* [TO DO]
Duplicate the part of the material that opens with the line containing "Task: Click the Time label next to Start" and closes with the line containing "[x=170, y=319]", including both of those lines.

* [STORED DATA]
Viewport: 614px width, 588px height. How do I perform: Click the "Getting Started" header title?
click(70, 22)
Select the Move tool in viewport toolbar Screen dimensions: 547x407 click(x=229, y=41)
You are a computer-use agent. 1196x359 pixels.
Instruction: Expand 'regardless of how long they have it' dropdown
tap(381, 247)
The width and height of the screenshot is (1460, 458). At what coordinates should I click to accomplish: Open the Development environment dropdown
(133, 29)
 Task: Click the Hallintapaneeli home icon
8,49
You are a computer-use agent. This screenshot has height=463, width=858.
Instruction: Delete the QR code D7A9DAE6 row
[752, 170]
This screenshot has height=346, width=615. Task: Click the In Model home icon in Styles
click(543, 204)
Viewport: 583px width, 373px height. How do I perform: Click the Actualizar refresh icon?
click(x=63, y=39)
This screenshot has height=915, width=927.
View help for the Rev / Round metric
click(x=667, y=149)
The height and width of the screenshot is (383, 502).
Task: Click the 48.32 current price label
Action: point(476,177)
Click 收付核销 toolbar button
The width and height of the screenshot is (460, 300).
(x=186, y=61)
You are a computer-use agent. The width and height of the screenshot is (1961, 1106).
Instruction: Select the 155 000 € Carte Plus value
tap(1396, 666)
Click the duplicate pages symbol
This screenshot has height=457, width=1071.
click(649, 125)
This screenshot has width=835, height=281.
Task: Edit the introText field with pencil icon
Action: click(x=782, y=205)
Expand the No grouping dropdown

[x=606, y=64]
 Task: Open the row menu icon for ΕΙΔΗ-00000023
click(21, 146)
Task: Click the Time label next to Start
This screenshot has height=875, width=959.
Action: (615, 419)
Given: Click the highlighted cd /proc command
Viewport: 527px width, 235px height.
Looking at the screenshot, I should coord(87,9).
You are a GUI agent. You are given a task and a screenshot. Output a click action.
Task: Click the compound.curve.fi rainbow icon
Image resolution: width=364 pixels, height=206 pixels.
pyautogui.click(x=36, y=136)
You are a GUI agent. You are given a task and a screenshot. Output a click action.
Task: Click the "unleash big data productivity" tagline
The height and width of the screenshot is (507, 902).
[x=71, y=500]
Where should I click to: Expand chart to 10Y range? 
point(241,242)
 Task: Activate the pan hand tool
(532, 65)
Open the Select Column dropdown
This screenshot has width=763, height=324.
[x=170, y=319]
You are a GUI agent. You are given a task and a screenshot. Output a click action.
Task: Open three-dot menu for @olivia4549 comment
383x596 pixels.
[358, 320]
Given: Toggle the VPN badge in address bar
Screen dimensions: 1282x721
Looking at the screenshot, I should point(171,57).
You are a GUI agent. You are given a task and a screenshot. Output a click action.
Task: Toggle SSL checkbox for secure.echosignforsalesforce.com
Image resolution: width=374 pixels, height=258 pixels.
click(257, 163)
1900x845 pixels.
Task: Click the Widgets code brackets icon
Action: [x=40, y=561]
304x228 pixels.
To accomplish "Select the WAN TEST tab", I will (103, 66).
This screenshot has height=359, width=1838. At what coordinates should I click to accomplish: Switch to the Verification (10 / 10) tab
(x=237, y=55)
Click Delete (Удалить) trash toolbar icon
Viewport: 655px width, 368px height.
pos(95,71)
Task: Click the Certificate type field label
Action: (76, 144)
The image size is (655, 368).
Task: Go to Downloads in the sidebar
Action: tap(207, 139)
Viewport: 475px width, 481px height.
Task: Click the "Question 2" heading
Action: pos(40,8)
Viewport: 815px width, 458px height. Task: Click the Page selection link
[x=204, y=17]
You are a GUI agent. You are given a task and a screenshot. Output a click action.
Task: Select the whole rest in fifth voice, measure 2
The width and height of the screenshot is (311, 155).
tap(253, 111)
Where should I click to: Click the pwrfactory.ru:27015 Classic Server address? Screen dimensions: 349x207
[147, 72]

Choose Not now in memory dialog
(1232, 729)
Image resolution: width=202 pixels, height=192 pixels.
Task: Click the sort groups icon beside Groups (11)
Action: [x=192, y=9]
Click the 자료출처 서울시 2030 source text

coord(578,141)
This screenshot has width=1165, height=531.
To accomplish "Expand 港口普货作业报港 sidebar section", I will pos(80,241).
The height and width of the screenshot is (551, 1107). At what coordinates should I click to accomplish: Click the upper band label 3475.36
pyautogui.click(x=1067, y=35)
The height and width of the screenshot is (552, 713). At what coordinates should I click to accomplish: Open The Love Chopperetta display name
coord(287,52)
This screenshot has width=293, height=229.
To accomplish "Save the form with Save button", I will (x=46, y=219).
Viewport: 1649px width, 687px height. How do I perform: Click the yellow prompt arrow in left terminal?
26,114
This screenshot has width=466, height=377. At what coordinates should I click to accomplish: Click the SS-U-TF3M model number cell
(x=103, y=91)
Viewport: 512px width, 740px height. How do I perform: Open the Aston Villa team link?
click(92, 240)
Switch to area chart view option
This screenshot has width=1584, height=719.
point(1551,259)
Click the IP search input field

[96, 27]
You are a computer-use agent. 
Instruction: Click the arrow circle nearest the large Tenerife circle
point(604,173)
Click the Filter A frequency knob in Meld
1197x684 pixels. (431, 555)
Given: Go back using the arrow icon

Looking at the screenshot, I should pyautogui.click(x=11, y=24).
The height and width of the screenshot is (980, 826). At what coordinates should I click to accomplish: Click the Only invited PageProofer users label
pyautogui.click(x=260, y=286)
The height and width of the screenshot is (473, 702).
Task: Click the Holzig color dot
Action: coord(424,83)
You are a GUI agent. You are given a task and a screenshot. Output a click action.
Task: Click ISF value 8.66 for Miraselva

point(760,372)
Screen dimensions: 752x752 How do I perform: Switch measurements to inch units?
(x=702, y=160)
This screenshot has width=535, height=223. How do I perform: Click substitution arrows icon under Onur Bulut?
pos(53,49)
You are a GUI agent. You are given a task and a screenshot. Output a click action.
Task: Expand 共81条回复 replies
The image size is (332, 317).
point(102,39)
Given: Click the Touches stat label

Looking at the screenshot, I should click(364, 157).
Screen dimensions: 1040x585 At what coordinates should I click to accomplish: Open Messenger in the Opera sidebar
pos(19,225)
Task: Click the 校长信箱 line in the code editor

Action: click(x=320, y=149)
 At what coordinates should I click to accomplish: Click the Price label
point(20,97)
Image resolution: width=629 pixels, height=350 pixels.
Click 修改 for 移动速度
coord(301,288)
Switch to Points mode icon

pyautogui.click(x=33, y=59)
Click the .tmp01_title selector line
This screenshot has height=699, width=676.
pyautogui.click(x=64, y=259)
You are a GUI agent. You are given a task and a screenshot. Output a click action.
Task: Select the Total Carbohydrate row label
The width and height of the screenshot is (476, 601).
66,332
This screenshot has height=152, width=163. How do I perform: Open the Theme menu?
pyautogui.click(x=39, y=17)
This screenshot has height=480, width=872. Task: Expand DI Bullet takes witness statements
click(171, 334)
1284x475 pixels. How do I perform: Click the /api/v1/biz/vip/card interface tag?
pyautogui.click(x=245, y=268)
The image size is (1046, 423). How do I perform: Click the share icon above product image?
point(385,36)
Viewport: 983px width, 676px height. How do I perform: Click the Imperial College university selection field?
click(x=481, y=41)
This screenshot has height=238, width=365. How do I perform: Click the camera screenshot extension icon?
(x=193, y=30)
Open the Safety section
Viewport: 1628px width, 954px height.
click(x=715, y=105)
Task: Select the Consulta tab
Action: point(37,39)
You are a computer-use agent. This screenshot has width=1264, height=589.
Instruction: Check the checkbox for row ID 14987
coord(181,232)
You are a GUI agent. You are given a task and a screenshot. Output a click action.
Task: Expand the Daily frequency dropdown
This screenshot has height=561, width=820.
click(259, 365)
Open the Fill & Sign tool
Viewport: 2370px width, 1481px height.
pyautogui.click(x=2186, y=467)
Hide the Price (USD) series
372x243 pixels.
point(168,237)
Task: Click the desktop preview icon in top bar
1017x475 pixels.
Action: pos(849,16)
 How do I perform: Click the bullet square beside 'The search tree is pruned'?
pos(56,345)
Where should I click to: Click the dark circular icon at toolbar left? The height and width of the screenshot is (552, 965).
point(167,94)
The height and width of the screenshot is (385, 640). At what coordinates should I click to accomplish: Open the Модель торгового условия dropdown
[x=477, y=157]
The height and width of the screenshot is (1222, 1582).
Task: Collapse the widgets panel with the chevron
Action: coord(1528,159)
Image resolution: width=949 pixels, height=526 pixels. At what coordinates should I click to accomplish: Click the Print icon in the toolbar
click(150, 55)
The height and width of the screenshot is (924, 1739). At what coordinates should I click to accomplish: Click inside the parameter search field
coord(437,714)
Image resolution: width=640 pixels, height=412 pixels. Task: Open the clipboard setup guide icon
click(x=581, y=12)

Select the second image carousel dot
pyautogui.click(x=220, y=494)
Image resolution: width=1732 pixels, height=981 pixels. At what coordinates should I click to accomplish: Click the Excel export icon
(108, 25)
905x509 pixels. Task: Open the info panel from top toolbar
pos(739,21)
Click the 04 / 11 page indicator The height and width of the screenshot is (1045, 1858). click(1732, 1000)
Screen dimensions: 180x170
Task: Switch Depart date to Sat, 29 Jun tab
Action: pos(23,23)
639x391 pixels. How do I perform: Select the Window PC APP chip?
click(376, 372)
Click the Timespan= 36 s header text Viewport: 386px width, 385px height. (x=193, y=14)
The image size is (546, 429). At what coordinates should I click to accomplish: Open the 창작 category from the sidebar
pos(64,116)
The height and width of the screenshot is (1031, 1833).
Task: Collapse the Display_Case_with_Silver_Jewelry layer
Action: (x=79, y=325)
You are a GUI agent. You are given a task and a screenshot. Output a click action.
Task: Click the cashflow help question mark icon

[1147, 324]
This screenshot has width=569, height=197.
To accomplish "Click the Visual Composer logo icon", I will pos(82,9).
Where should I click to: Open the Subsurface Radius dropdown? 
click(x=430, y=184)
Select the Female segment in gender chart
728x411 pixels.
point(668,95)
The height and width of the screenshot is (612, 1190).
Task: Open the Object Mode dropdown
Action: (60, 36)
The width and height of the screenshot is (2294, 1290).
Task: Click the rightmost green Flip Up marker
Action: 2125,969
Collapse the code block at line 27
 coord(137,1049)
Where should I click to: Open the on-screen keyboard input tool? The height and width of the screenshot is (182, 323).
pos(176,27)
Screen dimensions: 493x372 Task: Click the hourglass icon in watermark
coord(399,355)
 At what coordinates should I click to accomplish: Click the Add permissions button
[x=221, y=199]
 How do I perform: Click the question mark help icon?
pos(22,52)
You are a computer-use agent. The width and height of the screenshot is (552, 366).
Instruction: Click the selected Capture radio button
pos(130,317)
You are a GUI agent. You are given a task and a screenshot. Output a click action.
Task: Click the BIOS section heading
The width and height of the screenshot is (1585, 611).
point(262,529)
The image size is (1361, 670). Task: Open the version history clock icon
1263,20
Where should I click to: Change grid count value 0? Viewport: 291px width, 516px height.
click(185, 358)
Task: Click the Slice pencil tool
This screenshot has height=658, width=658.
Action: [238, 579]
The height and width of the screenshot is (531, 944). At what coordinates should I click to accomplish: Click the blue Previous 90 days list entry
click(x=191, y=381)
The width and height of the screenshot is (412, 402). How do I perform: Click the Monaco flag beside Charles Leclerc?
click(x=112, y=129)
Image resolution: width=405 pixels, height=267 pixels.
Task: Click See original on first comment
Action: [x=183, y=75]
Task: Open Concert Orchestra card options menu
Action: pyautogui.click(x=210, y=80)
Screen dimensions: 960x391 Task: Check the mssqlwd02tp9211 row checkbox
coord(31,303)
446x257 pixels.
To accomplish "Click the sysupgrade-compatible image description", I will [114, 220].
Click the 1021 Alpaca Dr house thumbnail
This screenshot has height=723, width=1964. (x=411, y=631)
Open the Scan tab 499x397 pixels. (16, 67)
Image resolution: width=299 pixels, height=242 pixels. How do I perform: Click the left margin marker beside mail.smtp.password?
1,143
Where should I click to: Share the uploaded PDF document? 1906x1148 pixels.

* [REPLY]
Task: Click the Time label next to Start
This screenshot has height=875, width=959.
Action: (615, 419)
Given: Click the highlighted cd /proc command
Viewport: 527px width, 235px height.
Looking at the screenshot, I should coord(87,9).
You are a GUI agent. You are given a task and a screenshot. Output a click action.
Task: Click the compound.curve.fi rainbow icon
Image resolution: width=364 pixels, height=206 pixels.
pyautogui.click(x=36, y=136)
You are a GUI agent. You are given a task and a screenshot. Output a click action.
Task: Click the "unleash big data productivity" tagline
The height and width of the screenshot is (507, 902).
[x=71, y=500]
Where should I click to: Expand chart to 10Y range? 
point(241,242)
 Task: Activate the pan hand tool
(532, 65)
Open the Select Column dropdown
This screenshot has width=763, height=324.
[x=170, y=319]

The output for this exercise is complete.